Mr. DE MACEDO SOARES (Brazil), speaking in his national capacity, said that the achievement of a nuclear-weapon-free world remained a high priority for his country.  Brazil strongly supported the calls for an immediate commencement of negotiations on a nuclear weapons convention, which would promote the total elimination of all nuclear weapons within a specified timeframe.  Notwithstanding that, Brazil understood that a fissile material cut-off treaty could be a first, feasible step, within a gradual approach, towards fulfilling the objective of nuclear disarmament.  In considering that alternative, it needed to be clear that negotiations should not be limited to the prohibition of the production of fissile materials, but should also deal with all other aspects related to fissile material for nuclear weapons or other nuclear explosive devices.  As a result, the treaty would not only be a non-proliferation instrument but also a real nuclear disarmament instrument.
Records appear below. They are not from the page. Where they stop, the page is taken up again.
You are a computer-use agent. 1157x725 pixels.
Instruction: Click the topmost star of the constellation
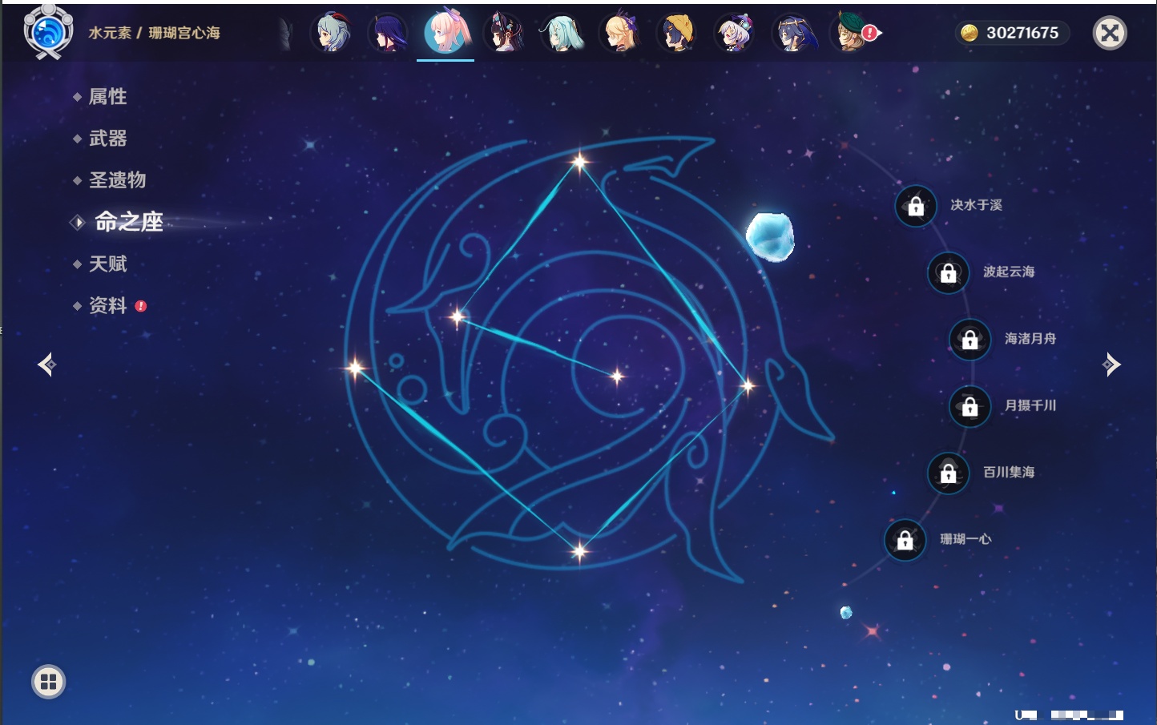click(x=579, y=162)
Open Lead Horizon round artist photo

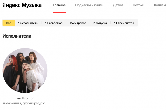coord(25,71)
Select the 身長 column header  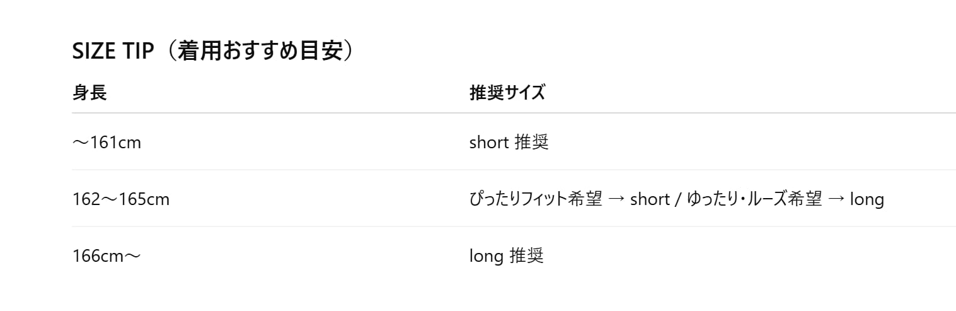pos(89,93)
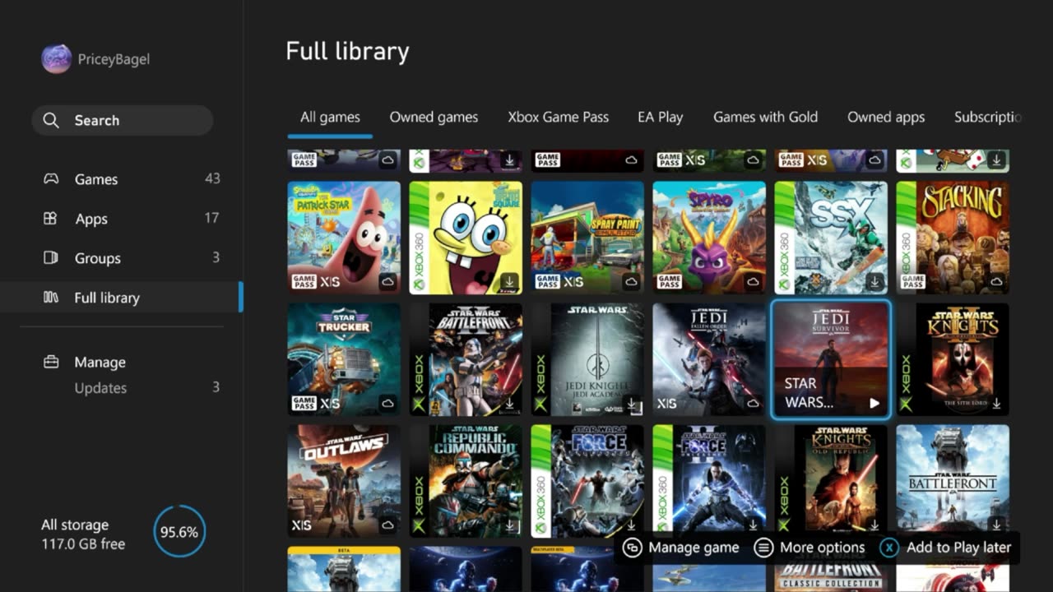Image resolution: width=1053 pixels, height=592 pixels.
Task: Open the EA Play tab
Action: [x=661, y=117]
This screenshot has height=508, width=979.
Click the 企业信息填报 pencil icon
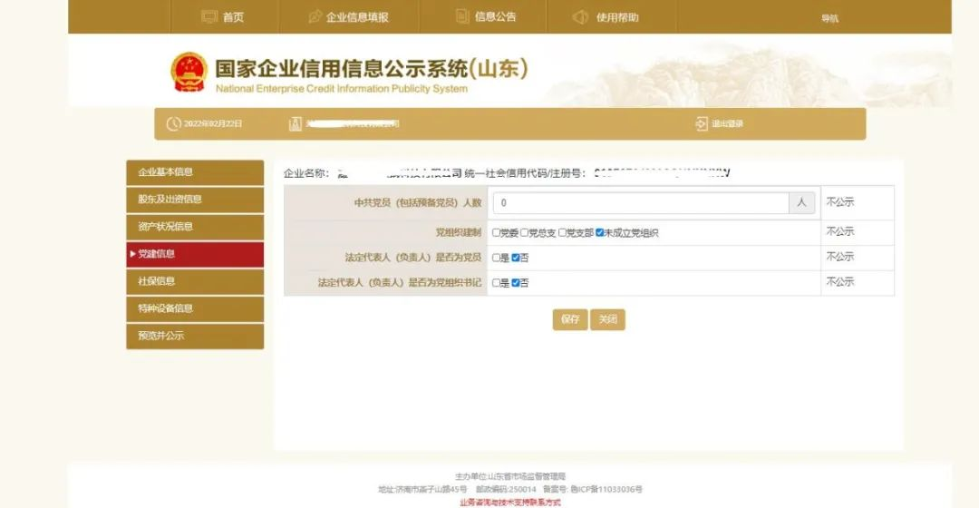click(315, 17)
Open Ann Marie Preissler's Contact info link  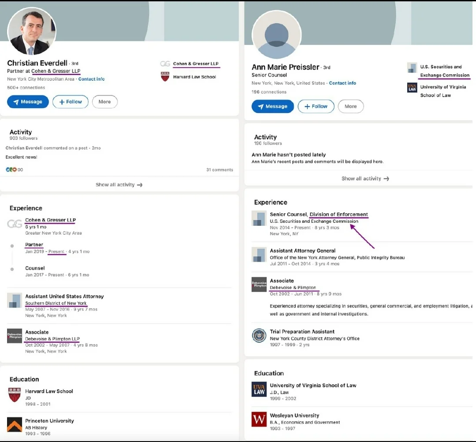[342, 83]
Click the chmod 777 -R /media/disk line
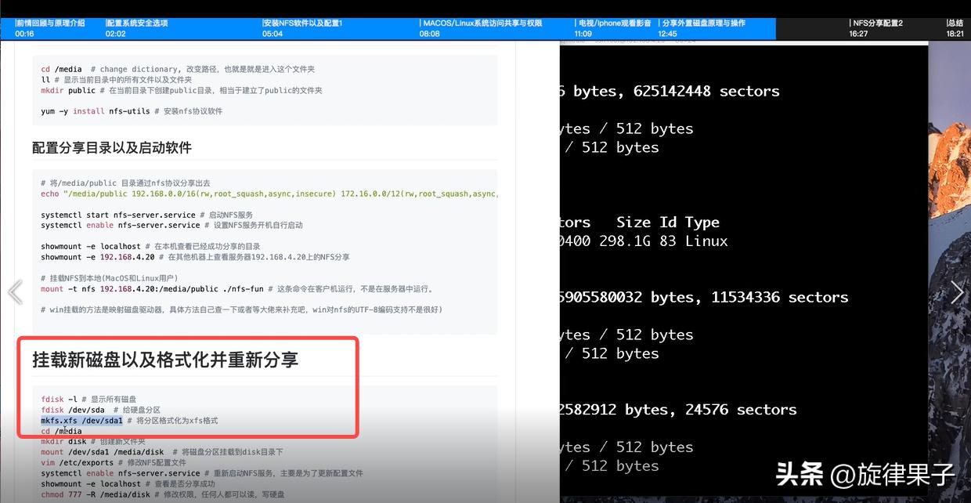Screen dimensions: 971x503 coord(94,494)
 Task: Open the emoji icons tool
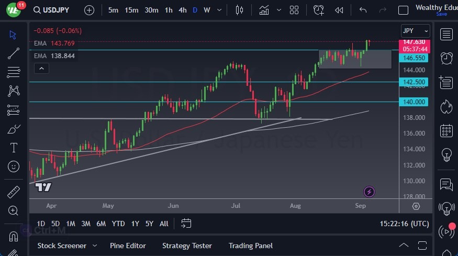coord(14,166)
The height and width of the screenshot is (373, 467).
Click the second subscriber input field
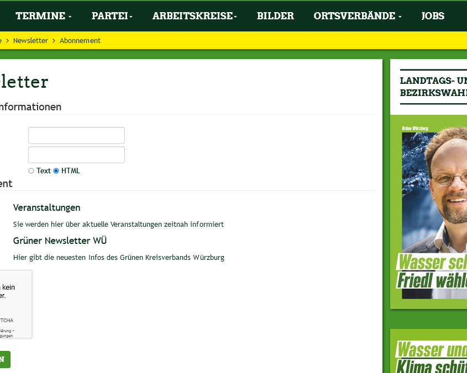76,154
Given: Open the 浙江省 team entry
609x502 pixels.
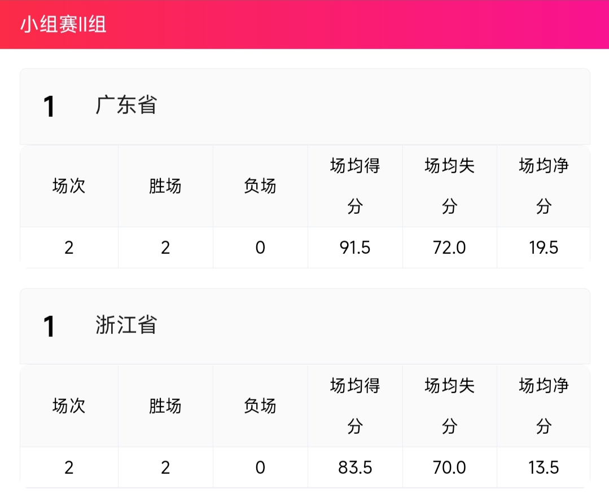Looking at the screenshot, I should 126,325.
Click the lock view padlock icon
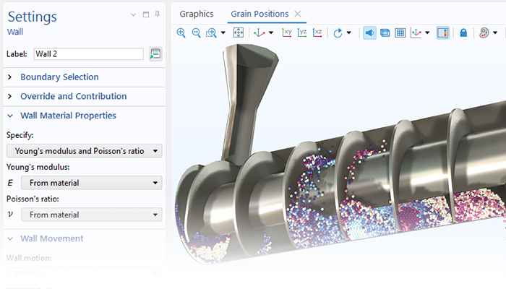Screen dimensions: 506x289 click(x=463, y=33)
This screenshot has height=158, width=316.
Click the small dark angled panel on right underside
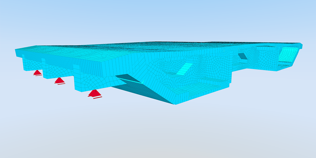(243, 56)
Bearing that in mind, the Brazilian delegation, during the 2010 session of the Conference on Disarmament, had offered two contributions, he went on.  The first was a draft programme of work (document CD/1889) proposing that a working group be established to negotiate a treaty banning the production of fissile materials while taking into account all matters related to fissile materials on the basis of the so-called Shannon Report of March 1995.  Recognizing that a treaty coping not only with the future production of fissile materials but also with all other matters related to fissile materials raised additional complexities in terms of ensuring States’ compliance, Brazil had presented a second proposal on a possible structure of the treaty (document CD/1888).


He explained that a framework or umbrella treaty would contain provisions on objectives, definitions and final clauses.  A first protocol would have the objective of banning the production of fissile materials for nuclear weapons and other explosive devices, including a verification mechanism.  A second protocol would deal with all pre-existing fissile materials, also with a verification mechanism, while the final clauses would define the modalities for participation in the protocols.  Brazil hoped that any resolution of the General Assembly or decision of the Conference on Disarmament would reflect those positions.


Right of Reply


The representative of the Democratic People’s Republic of Korea, speakingin exercise of the right of reply, said he totally rejected the statement made by Belgium’s representative on behalf of the European Union.  The argument was so far from the fair, impartial and independent positions on the Korean issue.  It was very important to see the issue in fair and full understanding of the situation on the peninsula.  The United States had blackmailed the Democratic People’s Republic of Korea, and countries such as Japan were under the United States nuclear umbrella.  He highlighted that the nuclear imbalance in the region could be settled for good.  The possibility of war could be deterred.


Regarding the NPT, he said his country had entered into the Treaty expecting to benefit from it, particularly to prevent the nuclear threat imposed on it by the United States.  But the Treaty had not done that.  It had also failed to meet his country’s wishes or expectations.  The United States had abused the Treaty to enforce on the Democratic People’s Republic of Korea an inspection of a sensitive military project.  The Democratic People’s Republic of Korea would continue to maintain its nuclear deterrence as long as the United States threat remained. 


Regarding the statement’s reference to missiles, he said States had the right to produce, possess and test missiles.  The situation on the Korean peninsula remained tense, he said.  Japan had been stepping up its military activities jointly with the United States.  As stipulated in the United Nations Charter, it was a right of a sovereign State to defend its interests.